[Start of Attachment]

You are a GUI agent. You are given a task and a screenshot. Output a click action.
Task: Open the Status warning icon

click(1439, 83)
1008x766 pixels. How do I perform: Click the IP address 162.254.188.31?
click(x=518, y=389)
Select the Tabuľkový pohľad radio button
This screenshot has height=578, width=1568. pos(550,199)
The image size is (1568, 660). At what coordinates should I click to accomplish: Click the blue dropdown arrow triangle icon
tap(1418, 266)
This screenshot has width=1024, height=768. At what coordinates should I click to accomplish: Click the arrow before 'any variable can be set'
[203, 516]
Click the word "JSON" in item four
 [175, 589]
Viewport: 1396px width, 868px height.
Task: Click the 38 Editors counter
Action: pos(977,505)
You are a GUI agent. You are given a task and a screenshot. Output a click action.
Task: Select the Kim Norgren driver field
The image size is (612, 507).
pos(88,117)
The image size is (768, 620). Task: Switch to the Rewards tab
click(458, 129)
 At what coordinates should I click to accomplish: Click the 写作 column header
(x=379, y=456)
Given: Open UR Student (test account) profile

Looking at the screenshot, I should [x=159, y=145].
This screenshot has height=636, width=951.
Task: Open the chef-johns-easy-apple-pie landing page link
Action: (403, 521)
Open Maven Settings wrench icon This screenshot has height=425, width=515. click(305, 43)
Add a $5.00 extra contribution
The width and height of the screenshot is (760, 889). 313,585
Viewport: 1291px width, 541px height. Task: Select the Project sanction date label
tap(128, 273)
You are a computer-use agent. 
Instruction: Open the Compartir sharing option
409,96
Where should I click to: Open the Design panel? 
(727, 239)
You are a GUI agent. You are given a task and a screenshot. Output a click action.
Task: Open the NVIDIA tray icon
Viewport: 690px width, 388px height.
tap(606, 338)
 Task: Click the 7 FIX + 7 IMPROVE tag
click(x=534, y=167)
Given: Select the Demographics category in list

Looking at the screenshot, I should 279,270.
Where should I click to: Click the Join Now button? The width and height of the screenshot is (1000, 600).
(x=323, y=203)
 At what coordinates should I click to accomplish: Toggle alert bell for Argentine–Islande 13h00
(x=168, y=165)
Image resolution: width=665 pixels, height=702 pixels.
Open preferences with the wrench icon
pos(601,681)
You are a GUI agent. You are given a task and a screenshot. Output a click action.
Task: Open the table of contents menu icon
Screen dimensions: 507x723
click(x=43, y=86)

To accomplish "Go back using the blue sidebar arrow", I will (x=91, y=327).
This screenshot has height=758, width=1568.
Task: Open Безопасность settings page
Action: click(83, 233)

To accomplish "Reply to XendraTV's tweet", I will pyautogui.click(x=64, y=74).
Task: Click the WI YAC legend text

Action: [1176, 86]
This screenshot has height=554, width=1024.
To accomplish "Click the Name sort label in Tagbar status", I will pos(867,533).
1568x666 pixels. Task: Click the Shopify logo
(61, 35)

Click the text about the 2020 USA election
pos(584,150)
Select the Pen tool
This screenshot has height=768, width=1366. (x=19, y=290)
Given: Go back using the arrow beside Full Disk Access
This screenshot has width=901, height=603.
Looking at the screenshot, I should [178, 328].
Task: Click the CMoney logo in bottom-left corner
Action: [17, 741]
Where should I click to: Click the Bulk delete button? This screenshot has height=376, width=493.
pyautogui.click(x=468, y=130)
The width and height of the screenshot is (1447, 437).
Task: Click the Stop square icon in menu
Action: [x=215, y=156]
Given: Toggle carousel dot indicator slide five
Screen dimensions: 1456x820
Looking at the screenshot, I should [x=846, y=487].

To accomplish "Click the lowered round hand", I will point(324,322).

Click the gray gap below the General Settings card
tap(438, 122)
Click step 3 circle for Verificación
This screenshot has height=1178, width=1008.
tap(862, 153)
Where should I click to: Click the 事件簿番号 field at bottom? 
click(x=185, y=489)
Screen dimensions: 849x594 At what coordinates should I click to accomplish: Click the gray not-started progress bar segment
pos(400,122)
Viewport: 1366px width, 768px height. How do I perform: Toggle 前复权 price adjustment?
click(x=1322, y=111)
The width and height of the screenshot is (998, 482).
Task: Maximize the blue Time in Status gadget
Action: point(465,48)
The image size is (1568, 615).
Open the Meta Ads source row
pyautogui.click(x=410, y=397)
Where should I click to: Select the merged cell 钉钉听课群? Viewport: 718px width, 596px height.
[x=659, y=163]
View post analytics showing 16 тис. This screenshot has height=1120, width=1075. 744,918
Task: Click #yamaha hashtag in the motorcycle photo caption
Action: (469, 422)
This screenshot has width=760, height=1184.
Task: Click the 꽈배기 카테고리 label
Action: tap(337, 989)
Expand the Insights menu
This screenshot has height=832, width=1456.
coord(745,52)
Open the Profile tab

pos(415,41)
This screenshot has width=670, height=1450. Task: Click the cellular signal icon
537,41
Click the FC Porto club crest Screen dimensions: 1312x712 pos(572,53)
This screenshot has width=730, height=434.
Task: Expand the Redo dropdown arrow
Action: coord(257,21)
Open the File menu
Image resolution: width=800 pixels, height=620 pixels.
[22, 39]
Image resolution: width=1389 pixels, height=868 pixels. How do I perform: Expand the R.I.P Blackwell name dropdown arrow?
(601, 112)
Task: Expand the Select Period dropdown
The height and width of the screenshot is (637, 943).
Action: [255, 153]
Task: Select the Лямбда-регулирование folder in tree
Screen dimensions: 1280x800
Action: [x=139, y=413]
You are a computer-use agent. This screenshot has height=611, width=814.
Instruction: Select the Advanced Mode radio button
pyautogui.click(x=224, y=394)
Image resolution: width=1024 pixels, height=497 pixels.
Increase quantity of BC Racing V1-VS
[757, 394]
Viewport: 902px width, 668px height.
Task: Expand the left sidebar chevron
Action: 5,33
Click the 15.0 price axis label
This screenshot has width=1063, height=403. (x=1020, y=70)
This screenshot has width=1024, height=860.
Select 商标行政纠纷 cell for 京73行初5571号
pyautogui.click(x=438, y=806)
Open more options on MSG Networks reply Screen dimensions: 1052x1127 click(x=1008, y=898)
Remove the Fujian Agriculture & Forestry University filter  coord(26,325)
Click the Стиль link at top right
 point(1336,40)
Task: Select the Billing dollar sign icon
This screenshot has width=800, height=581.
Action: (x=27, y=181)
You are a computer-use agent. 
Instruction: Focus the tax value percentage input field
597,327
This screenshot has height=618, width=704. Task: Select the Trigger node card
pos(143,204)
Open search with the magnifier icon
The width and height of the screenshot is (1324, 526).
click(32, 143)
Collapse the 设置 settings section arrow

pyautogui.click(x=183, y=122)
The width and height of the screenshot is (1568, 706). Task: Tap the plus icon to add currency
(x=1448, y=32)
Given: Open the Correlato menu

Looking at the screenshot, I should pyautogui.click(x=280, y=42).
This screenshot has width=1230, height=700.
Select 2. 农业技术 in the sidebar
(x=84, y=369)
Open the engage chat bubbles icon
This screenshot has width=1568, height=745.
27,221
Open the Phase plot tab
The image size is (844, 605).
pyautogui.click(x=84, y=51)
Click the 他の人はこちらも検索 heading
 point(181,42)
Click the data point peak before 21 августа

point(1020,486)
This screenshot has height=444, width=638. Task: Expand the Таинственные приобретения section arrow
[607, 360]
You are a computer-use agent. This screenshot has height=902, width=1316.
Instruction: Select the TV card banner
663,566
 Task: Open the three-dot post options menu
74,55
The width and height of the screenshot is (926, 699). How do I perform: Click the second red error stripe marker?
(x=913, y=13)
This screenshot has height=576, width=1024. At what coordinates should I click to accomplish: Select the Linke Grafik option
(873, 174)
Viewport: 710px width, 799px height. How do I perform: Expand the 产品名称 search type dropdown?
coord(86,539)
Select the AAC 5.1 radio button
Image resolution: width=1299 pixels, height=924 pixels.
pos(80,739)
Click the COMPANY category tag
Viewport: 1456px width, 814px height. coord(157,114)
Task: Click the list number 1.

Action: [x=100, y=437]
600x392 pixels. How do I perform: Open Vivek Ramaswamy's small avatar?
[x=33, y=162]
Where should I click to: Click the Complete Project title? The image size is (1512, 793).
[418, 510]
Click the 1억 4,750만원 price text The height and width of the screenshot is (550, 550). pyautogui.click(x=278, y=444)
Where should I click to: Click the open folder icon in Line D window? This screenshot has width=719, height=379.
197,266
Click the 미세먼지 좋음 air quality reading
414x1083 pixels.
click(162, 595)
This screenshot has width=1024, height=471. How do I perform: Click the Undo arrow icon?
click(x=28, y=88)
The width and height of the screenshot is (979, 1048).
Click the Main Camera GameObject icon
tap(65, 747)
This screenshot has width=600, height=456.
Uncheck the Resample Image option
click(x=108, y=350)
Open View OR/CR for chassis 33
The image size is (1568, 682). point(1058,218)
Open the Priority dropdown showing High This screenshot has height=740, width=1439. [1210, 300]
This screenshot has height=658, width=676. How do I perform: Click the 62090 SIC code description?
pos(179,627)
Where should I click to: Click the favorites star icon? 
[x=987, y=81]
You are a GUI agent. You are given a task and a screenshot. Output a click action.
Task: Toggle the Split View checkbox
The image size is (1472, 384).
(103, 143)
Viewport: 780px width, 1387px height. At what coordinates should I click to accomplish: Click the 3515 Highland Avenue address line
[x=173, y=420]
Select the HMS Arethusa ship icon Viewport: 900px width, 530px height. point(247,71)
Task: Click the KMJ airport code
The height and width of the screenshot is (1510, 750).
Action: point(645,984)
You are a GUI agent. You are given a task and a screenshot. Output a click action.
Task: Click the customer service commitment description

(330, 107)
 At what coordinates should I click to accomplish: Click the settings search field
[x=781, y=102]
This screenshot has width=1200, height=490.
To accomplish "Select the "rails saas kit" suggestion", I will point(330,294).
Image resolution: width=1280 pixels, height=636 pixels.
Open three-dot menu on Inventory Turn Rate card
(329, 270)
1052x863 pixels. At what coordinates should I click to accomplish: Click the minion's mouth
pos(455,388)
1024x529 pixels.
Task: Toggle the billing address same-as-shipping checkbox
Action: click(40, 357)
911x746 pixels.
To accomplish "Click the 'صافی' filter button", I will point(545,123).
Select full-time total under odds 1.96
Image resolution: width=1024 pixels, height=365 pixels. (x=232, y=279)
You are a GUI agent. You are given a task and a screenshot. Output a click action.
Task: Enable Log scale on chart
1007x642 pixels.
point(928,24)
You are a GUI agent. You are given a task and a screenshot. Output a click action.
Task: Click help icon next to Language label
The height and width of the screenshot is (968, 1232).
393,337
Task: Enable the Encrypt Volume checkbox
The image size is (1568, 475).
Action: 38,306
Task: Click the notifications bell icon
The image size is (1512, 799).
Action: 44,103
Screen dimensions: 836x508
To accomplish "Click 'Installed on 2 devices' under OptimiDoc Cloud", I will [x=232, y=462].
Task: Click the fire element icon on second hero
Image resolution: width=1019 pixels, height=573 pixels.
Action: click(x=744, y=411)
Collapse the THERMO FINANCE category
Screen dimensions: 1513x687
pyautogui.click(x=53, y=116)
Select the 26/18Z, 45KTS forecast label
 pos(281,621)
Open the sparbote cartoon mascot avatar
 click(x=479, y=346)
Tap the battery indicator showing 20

[End of Attachment]

Activity: Reproduce every line of the material above that has the string "filter".

Exercise solution:
Remove the Fujian Agriculture & Forestry University filter  coord(26,325)
To accomplish "Click the 'صافی' filter button", I will point(545,123).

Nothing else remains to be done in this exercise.